From: Arnd Bergmann <arnd@arndb.de>
To: xiaohui.xin@intel.com
Subject: Re: [RFC][PATCH v3 1/3] A device for zero-copy based on KVM virtio-net.
Date: Wed, 14 Apr 2010 16:55:21 +0200
User-Agent: KMail/1.12.2 (Linux/2.6.31-19-generic; KDE/4.3.2; x86_64; ; )
Cc: netdev@vger.kernel.org, kvm@vger.kernel.org, linux-kernel@vger.kernel.org,
       mst@redhat.com, mingo@elte.hu, davem@davemloft.net,
       jdike@linux.intel.com
References: <1270805865-16901-1-git-send-email-xiaohui.xin@intel.com> <1270805865-16901-2-git-send-email-xiaohui.xin@intel.com>
In-Reply-To: <1270805865-16901-2-git-send-email-xiaohui.xin@intel.com>
MIME-Version: 1.0
Content-Type: Text/Plain;
  charset="iso-8859-15"
Content-Transfer-Encoding: 7bit
Message-Id: <201004141655.21885.arnd@arndb.de>
Sender: linux-kernel-owner@vger.kernel.org
Content-Length: 7026
Lines: 228

On Friday 09 April 2010, xiaohui.xin@intel.com wrote:
> From: Xin Xiaohui <xiaohui.xin@intel.com>
> 
> Add a device to utilize the vhost-net backend driver for
> copy-less data transfer between guest FE and host NIC.
> It pins the guest user space to the host memory and
> provides proto_ops as sendmsg/recvmsg to vhost-net.

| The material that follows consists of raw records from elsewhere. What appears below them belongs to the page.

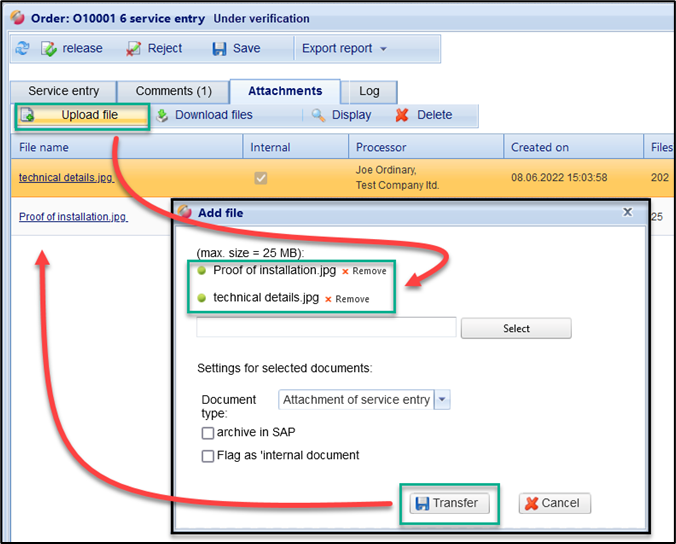Open the Comments (1) tab
Screen dimensions: 676x544
click(x=173, y=91)
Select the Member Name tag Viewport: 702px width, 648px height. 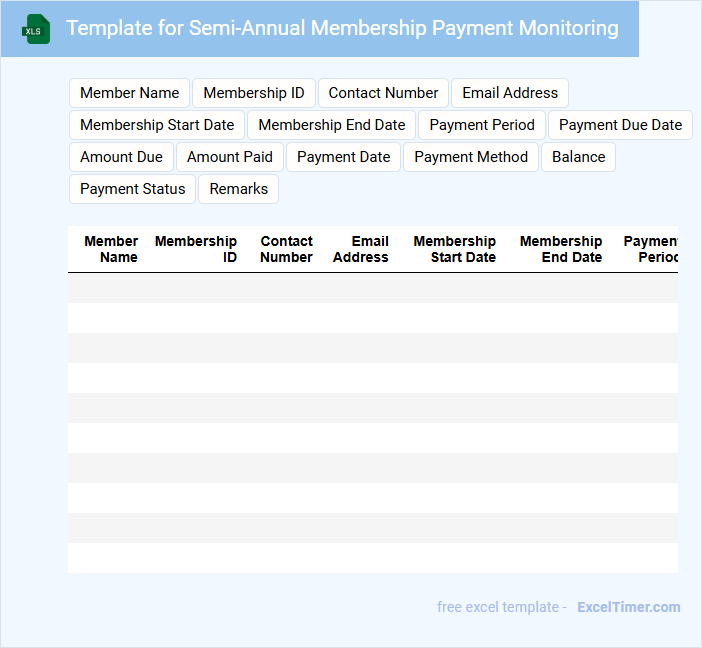click(129, 93)
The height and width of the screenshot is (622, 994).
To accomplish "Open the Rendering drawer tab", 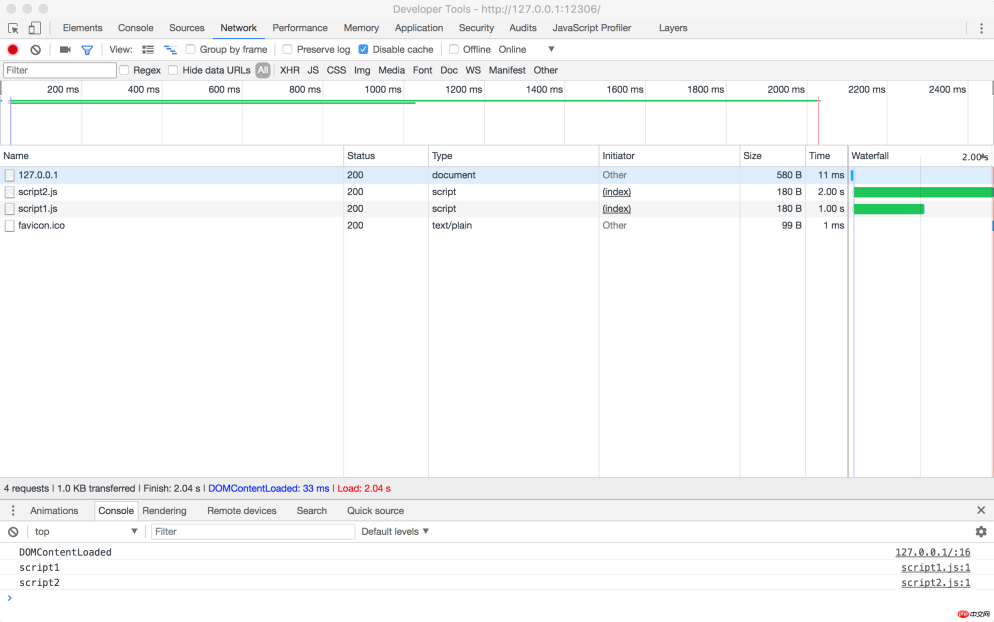I will point(164,510).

Sorry for taking so long before finding the time to look
at your code in more detail.

It seems that you are duplicating a lot of functionality that
is already in macvtap. I've asked about this before but then
didn't look at your newer versions. Can you explain the value
of introducing another interface to user land?

I'm still planning to add zero-copy support to macvtap,
hopefully reusing parts of your code, but do you think there
is value in having both?

> diff --git a/drivers/vhost/mpassthru.c b/drivers/vhost/mpassthru.c
> new file mode 100644
> index 0000000..86d2525
> --- /dev/null
> +++ b/drivers/vhost/mpassthru.c
> @@ -0,0 +1,1264 @@
> +
> +#ifdef MPASSTHRU_DEBUG
> +static int debug;
> +
> +#define DBG  if (mp->debug) printk
> +#define DBG1 if (debug == 2) printk
> +#else
> +#define DBG(a...)
> +#define DBG1(a...)
> +#endif

This should probably just use the existing dev_dbg/pr_debug infrastructure.

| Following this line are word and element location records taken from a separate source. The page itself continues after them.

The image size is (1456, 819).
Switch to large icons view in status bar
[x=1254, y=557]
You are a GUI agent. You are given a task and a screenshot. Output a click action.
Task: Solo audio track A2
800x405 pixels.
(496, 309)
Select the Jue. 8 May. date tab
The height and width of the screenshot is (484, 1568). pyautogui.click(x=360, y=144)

> [... skipping buffer management code for now]

> +static int mp_sendmsg(struct kiocb *iocb, struct socket *sock,
> +			struct msghdr *m, size_t total_len)
> +{
> [...]

This function looks like we should be able to easily include it into
macvtap and get zero-copy transmits without introducing the new
user-level interface.

> +static int mp_recvmsg(struct kiocb *iocb, struct socket *sock,
> +			struct msghdr *m, size_t total_len,
> +			int flags)
> +{
> +	struct mp_struct *mp = container_of(sock->sk, struct mp_sock, sk)->mp;
> +	struct page_ctor *ctor;
> +	struct vhost_virtqueue *vq = (struct vhost_virtqueue *)(iocb->private);

It smells like a layering violation to look at the iocb->private field
from a lower-level driver. I would have hoped that it's possible to implement
this without having this driver know about the higher-level vhost driver
internals. Can you explain why this is needed?

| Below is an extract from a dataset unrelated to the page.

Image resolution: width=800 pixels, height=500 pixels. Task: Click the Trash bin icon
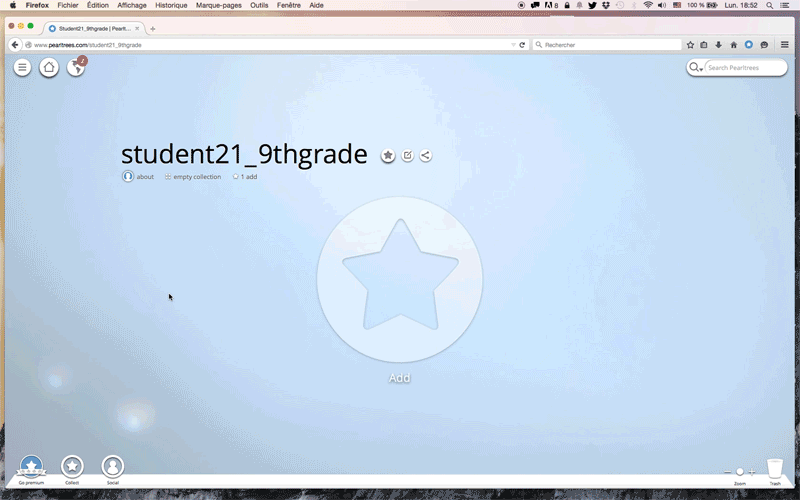coord(775,468)
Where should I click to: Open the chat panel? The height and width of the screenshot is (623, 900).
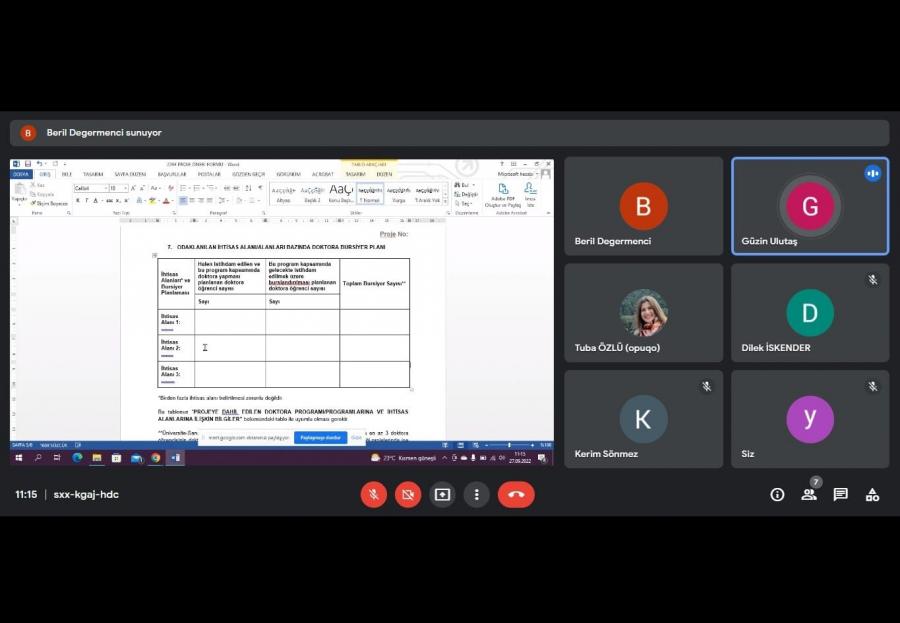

> +	spin_lock_irqsave(&ctor->read_lock, flag);
> +	list_add_tail(&info->list, &ctor->readq);
> +	spin_unlock_irqrestore(&ctor->read_lock, flag);
> +
> +	if (!vq->receiver) {
> +		vq->receiver = mp_recvmsg_notify;
> +		set_memlock_rlimit(ctor, RLIMIT_MEMLOCK,
> +				   vq->num * 4096,
> +				   vq->num * 4096);
> +	}
> +
> +	return 0;
> +}

Not sure what I'm missing, but who calls the vq->receiver? This seems
to be neither in the upstream version of vhost nor introduced by your
patch.

> +static void __mp_detach(struct mp_struct *mp)
> +{
> +	mp->mfile = NULL;
> +
> +	mp_dev_change_flags(mp->dev, mp->dev->flags & ~IFF_UP);
> +	page_ctor_detach(mp);
> +	mp_dev_change_flags(mp->dev, mp->dev->flags | IFF_UP);
> +
> +	/* Drop the extra count on the net device */
> +	dev_put(mp->dev);
> +}
> +
> +static DEFINE_MUTEX(mp_mutex);
> +
> +static void mp_detach(struct mp_struct *mp)
> +{
> +	mutex_lock(&mp_mutex);
> +	__mp_detach(mp);
> +	mutex_unlock(&mp_mutex);
> +}
> +
> +static void mp_put(struct mp_file *mfile)
> +{
> +	if (atomic_dec_and_test(&mfile->count))
> +		mp_detach(mfile->mp);
> +}
> +
> +static int mp_release(struct socket *sock)
> +{
> +	struct mp_struct *mp = container_of(sock->sk, struct mp_sock, sk)->mp;
> +	struct mp_file *mfile = mp->mfile;
> +
> +	mp_put(mfile);
> +	sock_put(mp->socket.sk);
> +	put_net(mfile->net);
> +
> +	return 0;
> +}

Doesn't this prevent the underlying interface from going away while the chardev
is open? You also have logic to handle that case, so why do you keep the extra
reference on the netdev?

> +/* Ops structure to mimic raw sockets with mp device */
> +static const struct proto_ops mp_socket_ops = {
> +	.sendmsg = mp_sendmsg,
> +	.recvmsg = mp_recvmsg,
> +	.release = mp_release,
> +};

> +static int mp_chr_open(struct inode *inode, struct file * file)
> +{
> +	struct mp_file *mfile;
> +	cycle_kernel_lock();

I don't think you really want to use the BKL here, just kill that line.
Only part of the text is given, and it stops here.